▶ _Work task_
Without further comment, state how many lines in the listing below contain the word "This".

▶ _Exercise material_

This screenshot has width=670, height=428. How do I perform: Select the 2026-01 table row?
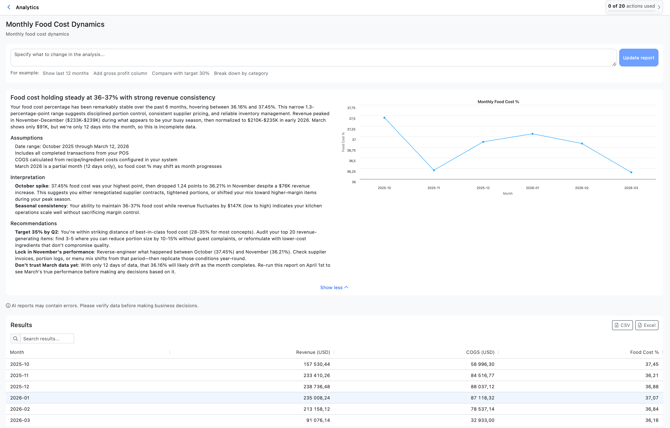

...

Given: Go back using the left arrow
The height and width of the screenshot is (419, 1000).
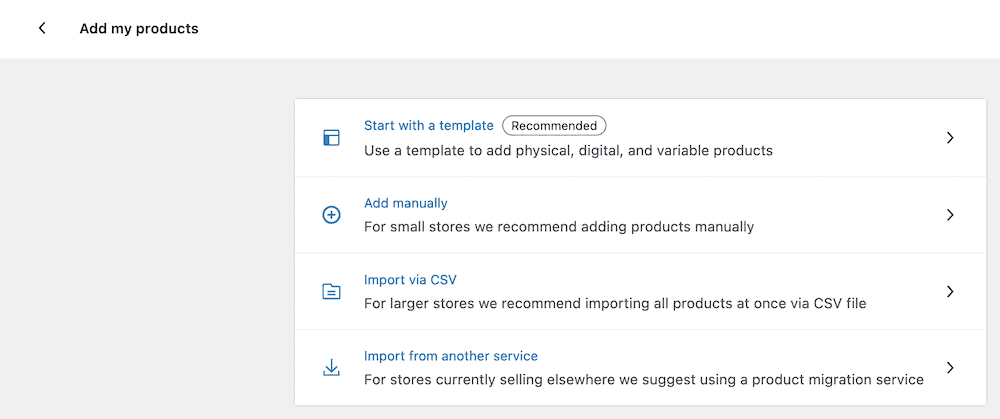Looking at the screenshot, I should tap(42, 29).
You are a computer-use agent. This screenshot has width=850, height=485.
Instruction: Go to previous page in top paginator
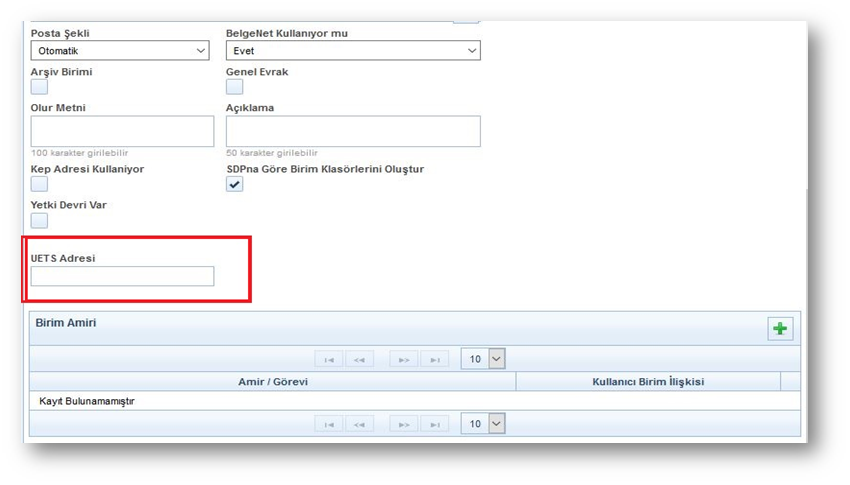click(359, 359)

--

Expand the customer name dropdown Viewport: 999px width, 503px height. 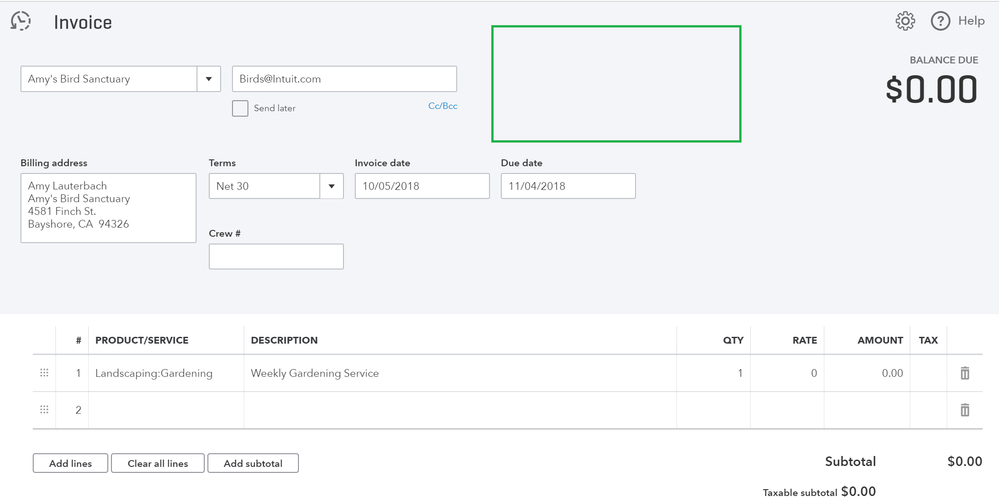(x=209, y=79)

▶ _Reply to the task_
2